Mais de seis meses se passaram e o Banco Nacional de Desenvolvimento Econômico e Social (BNDES) ainda não liberou um centavo do pacote de R$ 6 bilhões para as companhias aéreas. A proposta de financiamento, anunciada no fim de março, é considerada cara e de uso restrito. Os recursos não podem ser usados, por exemplo, para pagar dívidas ou comprar aviões, exigências que, para as aéreas, não fazem sentido.
As negociações demoraram tanto que as empresas aéreas Gol e Azul ajustaram despesas e formaram caixa suficiente para operar com folga até o ano que vem. A Latam também ganhou fôlego importante com a recuperação judicial nos Estados Unidos. Em dezembro termina o prazo para as empresas decidirem se tomarão os recursos do pacote do BNDES, que também conta com participação de bancos privados.
O total previsto do empréstimo é da ordem de R$ 6 bilhões, sendo R$ 2 bilhões para cada companhia – Gol, Azul e Latam. O modelo desenhado prevê que o BNDES entre com até 60% dos recursos, os bancos comerciais com 10% e investidores entrem com 30%. A participação do mercado seria viabilizada por meio de um instrumento híbrido, que combina emissão de debêntures pelas empresas que aderirem à proposta, acrescida de um bônus de subscrição.
De acordo com dados da Agência Nacional de Aviação Civil (Anac), em agosto, a Gol liderava o mercado de voos domésticos, com 38,5% de participação, seguida por Latam, com 30,9%, e Azul, com 30,2%.
A Gol anunciou para outubro oferta de 400 voos por dia, pretendendo chegar a 500 voos até o fim do mês, colocando a operação da companhia em 60% do que era em 2019. A empresa espera fechar o ano com 70% a 80% da oferta que apresentava no fim do ano passado.
Em relação às despesas, a Gol fechou acordo de redução de salário e jornada de seus tripulantes por um ano e meio, reduzindo os gastos com folha em torno de 30%. A aérea também renegociou prazos com fornecedores e empresas de arrendamento. E devolveu nove aviões arrendados, reduzindo a frota para 130 aeronaves. Além disso, pagou em agosto dívida, com garantia da Delta, no valor de US$ 300 milhões. E gerou liquidez adicional em setembro de R$ 300 milhões com monetizações de algumas posições em sua carteira de hedge de combustível.
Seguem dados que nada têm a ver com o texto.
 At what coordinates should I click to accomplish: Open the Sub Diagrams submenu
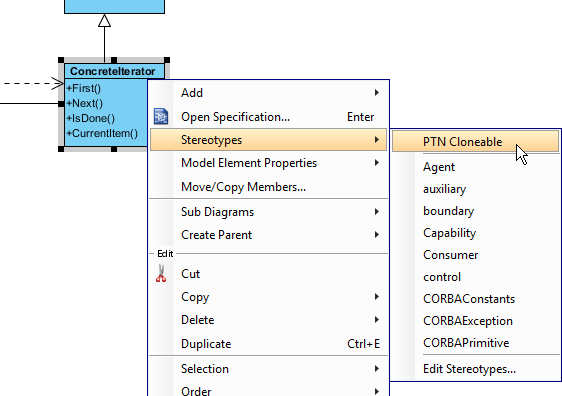pyautogui.click(x=268, y=212)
Com os esforços, a Gol fechou setembro com R$ 2,2 bilhões em caixa.
A Azul, segundo uma fonte que acompanha as negociações com os bancos, seria a empresa com maior probabilidade de tomar esses recursos. No entanto, a piora do mercado acionário nos últimos meses pode ter influenciado a não contratação do empréstimo até o momento. Isso porque na hora em que a ação da companhia se recupera na bolsa diminui o risco de diluição dos atuais acionistas, via bônus de subscrição.
“O apoio do BNDES e dos bancos privados é uma alternativa, mas se ela [Azul] achar melhor fazer outras coisas [buscar outras soluções de mercado] não terá amarras”, diz um interlocutor.
Uma fonte do setor aéreo afirma que a Azul tinha interesse em usar a linha do BNDES, mas a restrição imposta pelo banco quanto ao uso do recurso para compra de aviões desagradou a companhia. A Azul teria visto a restrição como uma limitação ao crescimento futuro da empresa.
Procurada, a Azul afirmou em nota que “mesmo em meio à pandemia alcançou um dos melhores desempenhos de caixa entre as aéreas do mundo e que, diante da retomada gradual da economia, está avaliando a necessidade de levantar mais capital, numa ação que aconteceria junto ao BNDES ou ao mercado”.
No fim de setembro, John Rodgerson, presidente da Azul, afirmou que o cenário para o setor aéreo estava melhorando e talvez não fosse mais necessário pegar o recurso do BNDES. Segundo o executivo, a Azul tem caixa para operar até o ano que vem e pode esperar uma retomada nos resultados operacionais para “levantar capital no mercado no futuro”.